A logging loop in GKE cost me $1,300 in 3 days – 9.2x my actual infrastructure

5 points by nthypes 6 hours ago

3 comments

Last month, a single container in my GKE cluster (Sao Paulo region) entered an error loop, outputting to stdout at ~2k logs/second. I discovered the hard way that GKE's default behavior is to ingest 100% of this into Cloud Logging with no rate limiting. My bill jumped nearly 1000% before alerts caught it.

Infrastructure (Compute): ~$140 (R$821 BRL) Cloud Logging: ~$1,300 (R$7,554 BRL)

Ratio: Logging cost 9.2x the actual servers.

https://imgur.com/jGrxnkh

I fixed the loop and paused the `_Default` sink immediately.

I opened a billing ticket requesting a "one-time courtesy adjustment" for a runaway resource—standard practice for first-time anomalies on AWS/Azure.

I have been rejected twice.

The latest response: "The team has declined the adjustment request due to our internal policies."

If you run GKE, the `_Default` sink in Log Router captures all container stdout/stderr.

There is NO DEFAULT CAP on ingestion volume which is an absurd!

A simple while(true); do echo "error"; done can bankrupt a small project.

Go to Logging -> Log Router. Edit _Default sink.

Add an exclusion filter: resource.type="k8s_container" severity=INFO (or exclude specific namespaces).

Has anyone successfully escalated a billing dispute past Tier 1 support recently?

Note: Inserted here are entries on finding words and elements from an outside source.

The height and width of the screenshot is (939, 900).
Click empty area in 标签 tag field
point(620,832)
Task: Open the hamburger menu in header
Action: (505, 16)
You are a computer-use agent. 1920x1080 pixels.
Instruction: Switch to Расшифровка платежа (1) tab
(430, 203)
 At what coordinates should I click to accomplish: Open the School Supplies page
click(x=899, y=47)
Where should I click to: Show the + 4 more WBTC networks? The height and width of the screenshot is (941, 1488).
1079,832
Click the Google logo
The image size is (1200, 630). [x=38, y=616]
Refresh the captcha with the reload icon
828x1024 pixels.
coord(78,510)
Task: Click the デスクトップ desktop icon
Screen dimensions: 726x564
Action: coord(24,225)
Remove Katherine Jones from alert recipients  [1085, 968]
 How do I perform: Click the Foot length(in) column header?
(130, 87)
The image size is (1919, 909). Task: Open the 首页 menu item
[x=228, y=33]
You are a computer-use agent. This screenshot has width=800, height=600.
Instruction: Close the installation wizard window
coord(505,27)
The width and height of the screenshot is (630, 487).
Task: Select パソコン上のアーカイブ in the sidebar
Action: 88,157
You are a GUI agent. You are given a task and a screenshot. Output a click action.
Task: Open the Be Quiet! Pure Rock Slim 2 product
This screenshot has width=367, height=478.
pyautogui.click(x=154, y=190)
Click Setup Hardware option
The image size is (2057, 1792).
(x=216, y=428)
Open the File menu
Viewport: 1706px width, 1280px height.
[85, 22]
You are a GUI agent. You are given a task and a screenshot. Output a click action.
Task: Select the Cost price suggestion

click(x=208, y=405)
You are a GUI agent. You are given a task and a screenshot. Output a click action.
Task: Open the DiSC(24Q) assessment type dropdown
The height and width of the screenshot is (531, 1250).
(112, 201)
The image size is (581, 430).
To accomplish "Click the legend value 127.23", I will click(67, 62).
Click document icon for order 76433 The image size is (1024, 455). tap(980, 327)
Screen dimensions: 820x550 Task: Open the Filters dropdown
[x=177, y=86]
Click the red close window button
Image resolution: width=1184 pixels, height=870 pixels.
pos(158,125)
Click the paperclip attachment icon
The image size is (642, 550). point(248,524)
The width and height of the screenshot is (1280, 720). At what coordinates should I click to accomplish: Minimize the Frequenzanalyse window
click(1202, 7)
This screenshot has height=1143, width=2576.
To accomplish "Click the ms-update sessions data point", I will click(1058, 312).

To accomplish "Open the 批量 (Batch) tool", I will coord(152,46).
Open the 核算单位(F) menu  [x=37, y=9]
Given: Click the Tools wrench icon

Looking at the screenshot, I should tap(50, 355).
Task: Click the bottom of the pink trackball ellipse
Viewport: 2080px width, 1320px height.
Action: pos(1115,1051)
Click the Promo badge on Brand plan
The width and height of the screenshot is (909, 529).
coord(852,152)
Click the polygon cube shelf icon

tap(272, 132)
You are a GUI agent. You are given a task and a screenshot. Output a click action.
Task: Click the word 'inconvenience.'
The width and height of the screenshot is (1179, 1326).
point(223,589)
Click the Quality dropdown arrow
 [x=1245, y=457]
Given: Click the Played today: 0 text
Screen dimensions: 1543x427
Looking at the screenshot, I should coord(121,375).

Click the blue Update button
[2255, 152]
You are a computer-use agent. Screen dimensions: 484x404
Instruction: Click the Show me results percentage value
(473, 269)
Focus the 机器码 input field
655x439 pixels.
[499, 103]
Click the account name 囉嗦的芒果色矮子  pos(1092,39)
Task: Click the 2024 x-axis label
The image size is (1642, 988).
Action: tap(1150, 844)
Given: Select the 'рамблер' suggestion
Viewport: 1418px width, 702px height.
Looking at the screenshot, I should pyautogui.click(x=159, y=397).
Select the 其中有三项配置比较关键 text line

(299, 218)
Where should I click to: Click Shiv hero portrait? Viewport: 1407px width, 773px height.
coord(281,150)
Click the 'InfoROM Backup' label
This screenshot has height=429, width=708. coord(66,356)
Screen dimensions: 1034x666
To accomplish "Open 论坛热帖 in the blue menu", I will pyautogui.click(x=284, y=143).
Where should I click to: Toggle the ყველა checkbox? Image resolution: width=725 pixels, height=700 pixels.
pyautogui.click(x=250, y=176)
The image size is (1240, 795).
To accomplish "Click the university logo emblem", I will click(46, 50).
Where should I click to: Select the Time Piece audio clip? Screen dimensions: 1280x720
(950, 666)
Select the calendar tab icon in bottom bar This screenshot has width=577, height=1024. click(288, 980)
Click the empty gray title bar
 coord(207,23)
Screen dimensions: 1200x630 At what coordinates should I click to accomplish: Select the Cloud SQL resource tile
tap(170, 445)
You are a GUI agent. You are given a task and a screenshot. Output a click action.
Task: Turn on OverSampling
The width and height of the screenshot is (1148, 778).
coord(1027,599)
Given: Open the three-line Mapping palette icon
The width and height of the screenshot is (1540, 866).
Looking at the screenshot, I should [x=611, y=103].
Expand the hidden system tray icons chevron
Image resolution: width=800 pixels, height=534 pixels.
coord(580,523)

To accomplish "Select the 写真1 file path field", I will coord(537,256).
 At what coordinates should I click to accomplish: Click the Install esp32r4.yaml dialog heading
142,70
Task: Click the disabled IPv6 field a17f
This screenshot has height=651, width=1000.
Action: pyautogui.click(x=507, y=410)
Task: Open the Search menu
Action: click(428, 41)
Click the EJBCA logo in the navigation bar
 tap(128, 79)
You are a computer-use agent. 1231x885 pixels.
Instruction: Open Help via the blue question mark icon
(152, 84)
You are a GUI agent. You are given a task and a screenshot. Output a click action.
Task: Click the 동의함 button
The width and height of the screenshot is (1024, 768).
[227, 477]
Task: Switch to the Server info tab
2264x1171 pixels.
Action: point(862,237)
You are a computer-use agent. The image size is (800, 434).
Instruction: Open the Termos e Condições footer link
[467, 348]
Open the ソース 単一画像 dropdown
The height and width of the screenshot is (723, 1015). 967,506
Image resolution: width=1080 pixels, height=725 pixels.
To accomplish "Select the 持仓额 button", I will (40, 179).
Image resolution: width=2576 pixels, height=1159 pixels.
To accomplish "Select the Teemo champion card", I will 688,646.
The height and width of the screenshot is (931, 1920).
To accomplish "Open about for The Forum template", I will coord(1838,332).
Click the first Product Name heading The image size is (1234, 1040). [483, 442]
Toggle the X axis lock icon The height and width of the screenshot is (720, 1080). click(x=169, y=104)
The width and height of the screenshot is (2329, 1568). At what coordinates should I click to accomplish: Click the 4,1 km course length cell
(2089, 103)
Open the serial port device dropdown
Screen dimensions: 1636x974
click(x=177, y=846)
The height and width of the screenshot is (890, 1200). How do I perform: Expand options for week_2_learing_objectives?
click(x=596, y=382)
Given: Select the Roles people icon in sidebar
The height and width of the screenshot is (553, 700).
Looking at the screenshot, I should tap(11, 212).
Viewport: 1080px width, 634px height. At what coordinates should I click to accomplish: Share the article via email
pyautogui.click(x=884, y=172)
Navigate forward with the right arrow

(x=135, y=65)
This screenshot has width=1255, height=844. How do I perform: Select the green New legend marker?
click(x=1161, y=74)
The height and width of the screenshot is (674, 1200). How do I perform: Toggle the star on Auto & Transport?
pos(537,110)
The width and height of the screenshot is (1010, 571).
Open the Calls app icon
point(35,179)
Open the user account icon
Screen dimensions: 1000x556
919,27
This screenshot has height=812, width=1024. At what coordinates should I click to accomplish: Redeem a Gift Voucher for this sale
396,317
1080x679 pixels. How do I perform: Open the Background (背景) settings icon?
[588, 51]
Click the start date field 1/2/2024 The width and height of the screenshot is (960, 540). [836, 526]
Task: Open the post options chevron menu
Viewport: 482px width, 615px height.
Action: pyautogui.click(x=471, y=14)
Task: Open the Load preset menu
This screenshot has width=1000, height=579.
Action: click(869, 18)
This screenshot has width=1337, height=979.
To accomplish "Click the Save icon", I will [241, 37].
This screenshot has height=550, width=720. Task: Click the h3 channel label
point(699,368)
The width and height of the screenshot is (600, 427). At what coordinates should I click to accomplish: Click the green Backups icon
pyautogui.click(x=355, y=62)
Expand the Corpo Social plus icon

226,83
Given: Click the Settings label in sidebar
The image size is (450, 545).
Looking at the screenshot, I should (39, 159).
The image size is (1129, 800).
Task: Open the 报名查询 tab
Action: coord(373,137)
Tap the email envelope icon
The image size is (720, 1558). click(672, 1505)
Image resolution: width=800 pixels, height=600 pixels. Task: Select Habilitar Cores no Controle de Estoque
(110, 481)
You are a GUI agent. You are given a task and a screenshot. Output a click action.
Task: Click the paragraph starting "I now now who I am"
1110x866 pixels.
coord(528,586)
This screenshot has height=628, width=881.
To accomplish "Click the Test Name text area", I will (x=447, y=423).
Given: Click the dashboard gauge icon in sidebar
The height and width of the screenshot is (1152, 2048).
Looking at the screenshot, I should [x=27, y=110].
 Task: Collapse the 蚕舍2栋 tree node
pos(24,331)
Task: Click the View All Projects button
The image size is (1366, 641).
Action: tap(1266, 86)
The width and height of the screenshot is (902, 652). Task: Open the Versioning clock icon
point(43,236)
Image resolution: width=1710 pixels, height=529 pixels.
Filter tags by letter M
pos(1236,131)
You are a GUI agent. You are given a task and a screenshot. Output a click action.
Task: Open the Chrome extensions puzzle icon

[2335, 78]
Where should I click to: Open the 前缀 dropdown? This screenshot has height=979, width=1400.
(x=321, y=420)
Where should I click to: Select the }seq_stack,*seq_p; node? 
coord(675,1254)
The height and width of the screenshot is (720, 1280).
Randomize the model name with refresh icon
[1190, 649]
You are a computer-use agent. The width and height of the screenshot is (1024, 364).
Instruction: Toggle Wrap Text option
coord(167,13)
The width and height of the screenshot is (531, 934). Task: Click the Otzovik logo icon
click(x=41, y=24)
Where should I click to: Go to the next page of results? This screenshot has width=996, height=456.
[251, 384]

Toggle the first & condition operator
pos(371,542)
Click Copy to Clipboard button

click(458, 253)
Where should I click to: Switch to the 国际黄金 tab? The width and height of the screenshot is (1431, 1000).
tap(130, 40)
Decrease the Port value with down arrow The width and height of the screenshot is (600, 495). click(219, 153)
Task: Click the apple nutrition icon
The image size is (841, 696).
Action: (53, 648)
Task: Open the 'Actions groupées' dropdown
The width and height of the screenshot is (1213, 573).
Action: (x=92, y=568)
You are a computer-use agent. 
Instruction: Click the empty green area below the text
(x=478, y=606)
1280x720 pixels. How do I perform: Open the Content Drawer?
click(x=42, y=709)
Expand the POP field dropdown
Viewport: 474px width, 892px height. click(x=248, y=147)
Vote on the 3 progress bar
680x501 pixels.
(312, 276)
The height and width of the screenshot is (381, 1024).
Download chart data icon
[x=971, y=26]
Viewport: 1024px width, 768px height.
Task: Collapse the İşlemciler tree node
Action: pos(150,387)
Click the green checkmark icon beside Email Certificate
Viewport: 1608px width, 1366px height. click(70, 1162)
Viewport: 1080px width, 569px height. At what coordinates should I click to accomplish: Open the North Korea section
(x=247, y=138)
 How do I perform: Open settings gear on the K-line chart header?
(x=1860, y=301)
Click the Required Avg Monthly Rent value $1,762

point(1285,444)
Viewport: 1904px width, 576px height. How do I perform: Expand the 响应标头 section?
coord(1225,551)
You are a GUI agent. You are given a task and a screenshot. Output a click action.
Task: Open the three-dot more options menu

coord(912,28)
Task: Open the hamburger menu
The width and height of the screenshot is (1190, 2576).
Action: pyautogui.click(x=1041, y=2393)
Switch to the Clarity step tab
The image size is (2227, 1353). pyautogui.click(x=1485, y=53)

It seems their policy is now to enforce full payment even on obvious runaway/accidental usage which is absurd since its LOGS! TEXT!

pants2 5 hours ago

Congrats on finding it in within three days. I recently discovered something similar on our infra that had been going on for months (just an INFO log in a tight loop). This is the type of thing that major cloud providers should absolutely have sensible defaults and alerts on, but don't because it's how they make all their money.

It's one thing when it's company cash but I would never ever use a big cloud provider for a personal project (with my credit card). There are way too many ways to accidentally run up an infinite bill. DigitalOcean has plenty of services and more predictable costs, or your local data center will be happy to make a deal on some bare metal servers if you need more horsepower.

I hope you're able to get it reversed - try finding your GCP rep. Either way let this be a valuable lesson on using cloud.

  • nthypes 3 hours ago

    Yes, it's my 4th email to Billing Support and getting "No" as answers. Moving to Azure..

    • pants2 an hour ago

      That's my point though. Azure or AWS are just as bad and that won't solve anything. What are you running that requires a major cloud provider?